:: Data provided

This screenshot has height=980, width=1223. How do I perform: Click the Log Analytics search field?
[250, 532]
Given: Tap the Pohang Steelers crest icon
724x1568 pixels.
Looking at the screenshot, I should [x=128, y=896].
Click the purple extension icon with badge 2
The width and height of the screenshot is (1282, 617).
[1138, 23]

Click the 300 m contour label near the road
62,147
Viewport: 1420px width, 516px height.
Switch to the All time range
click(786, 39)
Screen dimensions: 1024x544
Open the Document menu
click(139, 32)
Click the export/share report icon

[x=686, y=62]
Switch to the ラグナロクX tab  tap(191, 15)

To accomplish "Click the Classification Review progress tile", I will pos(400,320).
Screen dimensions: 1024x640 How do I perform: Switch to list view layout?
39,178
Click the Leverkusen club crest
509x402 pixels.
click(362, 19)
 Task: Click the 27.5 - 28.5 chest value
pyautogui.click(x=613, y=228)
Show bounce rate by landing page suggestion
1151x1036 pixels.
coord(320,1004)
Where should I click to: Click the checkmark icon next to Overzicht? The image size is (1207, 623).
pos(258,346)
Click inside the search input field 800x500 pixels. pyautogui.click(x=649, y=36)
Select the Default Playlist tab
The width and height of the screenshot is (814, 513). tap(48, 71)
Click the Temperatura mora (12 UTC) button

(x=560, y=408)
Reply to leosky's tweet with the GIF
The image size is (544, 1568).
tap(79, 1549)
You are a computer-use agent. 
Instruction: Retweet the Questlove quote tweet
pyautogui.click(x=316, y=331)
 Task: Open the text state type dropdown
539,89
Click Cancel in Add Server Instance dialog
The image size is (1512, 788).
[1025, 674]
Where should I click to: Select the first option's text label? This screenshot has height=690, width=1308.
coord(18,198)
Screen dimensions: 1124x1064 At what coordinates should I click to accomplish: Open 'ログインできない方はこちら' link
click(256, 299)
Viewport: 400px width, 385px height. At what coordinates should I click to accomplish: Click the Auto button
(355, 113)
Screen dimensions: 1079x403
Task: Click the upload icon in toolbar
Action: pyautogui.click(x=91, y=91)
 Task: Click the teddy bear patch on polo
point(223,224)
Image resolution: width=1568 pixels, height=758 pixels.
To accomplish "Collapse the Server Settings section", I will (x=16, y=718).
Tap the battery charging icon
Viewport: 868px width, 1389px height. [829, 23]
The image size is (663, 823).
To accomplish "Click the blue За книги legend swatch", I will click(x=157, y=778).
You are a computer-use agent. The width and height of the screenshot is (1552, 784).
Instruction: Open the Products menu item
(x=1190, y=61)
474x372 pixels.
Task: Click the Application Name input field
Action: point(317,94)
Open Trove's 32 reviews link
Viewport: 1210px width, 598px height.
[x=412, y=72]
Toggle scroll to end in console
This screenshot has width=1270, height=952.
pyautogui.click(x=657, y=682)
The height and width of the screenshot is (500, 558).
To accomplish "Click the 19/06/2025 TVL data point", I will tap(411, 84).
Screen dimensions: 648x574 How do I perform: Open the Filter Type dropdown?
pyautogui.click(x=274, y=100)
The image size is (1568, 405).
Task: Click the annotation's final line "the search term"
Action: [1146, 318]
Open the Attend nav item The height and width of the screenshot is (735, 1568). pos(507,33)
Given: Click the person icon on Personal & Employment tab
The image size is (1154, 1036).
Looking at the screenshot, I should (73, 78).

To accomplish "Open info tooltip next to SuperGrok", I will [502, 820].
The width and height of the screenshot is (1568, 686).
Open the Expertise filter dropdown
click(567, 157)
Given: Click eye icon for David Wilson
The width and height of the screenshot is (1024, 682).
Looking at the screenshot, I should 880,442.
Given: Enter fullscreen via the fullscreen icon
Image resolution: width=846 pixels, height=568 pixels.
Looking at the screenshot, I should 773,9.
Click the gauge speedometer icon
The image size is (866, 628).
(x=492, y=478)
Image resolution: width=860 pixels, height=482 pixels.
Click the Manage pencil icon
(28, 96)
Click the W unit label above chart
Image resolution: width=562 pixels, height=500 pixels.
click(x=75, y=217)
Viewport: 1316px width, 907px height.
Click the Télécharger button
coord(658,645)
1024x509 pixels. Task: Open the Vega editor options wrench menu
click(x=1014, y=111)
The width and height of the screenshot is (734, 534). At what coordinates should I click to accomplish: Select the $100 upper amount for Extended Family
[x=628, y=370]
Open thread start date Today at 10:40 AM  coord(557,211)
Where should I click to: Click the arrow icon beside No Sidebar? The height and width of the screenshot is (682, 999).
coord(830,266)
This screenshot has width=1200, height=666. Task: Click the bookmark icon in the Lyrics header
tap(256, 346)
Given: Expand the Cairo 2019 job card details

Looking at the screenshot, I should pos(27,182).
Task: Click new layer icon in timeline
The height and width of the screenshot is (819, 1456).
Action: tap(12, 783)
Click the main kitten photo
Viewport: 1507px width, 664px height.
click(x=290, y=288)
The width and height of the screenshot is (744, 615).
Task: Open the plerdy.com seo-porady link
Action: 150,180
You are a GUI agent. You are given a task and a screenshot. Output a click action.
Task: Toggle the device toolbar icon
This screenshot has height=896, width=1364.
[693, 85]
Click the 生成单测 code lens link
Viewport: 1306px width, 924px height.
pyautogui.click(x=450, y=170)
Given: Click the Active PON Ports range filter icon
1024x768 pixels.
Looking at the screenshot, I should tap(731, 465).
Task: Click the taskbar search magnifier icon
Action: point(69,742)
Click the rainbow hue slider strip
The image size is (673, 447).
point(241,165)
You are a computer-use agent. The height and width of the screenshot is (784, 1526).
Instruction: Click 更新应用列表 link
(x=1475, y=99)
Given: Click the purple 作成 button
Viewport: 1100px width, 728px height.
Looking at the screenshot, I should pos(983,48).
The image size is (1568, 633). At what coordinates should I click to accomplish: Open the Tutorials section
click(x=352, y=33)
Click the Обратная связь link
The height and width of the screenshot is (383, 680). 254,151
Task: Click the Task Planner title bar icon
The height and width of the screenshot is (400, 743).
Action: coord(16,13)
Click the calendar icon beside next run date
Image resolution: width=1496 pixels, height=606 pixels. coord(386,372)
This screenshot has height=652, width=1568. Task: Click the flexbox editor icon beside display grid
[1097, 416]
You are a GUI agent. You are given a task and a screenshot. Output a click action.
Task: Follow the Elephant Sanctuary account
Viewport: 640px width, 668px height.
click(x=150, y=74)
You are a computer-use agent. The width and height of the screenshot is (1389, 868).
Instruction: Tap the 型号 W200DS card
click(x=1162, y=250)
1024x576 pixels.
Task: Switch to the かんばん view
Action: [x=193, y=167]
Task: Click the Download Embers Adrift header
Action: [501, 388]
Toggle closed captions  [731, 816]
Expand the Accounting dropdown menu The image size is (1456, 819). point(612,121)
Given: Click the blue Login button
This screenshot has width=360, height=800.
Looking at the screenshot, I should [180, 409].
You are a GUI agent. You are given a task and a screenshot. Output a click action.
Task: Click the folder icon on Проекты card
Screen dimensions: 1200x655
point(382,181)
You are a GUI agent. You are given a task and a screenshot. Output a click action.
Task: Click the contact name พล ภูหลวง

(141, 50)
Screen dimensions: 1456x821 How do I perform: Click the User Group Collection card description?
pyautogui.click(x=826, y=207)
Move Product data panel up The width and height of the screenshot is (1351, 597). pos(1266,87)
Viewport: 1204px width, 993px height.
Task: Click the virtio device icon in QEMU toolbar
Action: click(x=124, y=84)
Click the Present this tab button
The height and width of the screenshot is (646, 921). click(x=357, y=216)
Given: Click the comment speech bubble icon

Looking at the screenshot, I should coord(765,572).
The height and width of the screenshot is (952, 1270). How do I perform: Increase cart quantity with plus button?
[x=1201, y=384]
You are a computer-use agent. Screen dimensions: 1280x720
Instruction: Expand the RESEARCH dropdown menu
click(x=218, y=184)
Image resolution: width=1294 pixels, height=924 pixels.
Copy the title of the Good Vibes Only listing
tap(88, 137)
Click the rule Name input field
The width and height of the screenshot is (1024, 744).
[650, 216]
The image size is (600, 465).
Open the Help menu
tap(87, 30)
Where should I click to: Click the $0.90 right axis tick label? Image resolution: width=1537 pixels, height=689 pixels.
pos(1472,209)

::::

● Task to carry out: Could you pull out the lines of the listing without any change, starting at its very first line and ending at the line that contains "click(786, 39)", both included?

● Solution for this task:
This screenshot has height=980, width=1223. How do I perform: Click the Log Analytics search field?
[250, 532]
Given: Tap the Pohang Steelers crest icon
724x1568 pixels.
Looking at the screenshot, I should [x=128, y=896].
Click the purple extension icon with badge 2
The width and height of the screenshot is (1282, 617).
[1138, 23]

Click the 300 m contour label near the road
62,147
Viewport: 1420px width, 516px height.
Switch to the All time range
click(786, 39)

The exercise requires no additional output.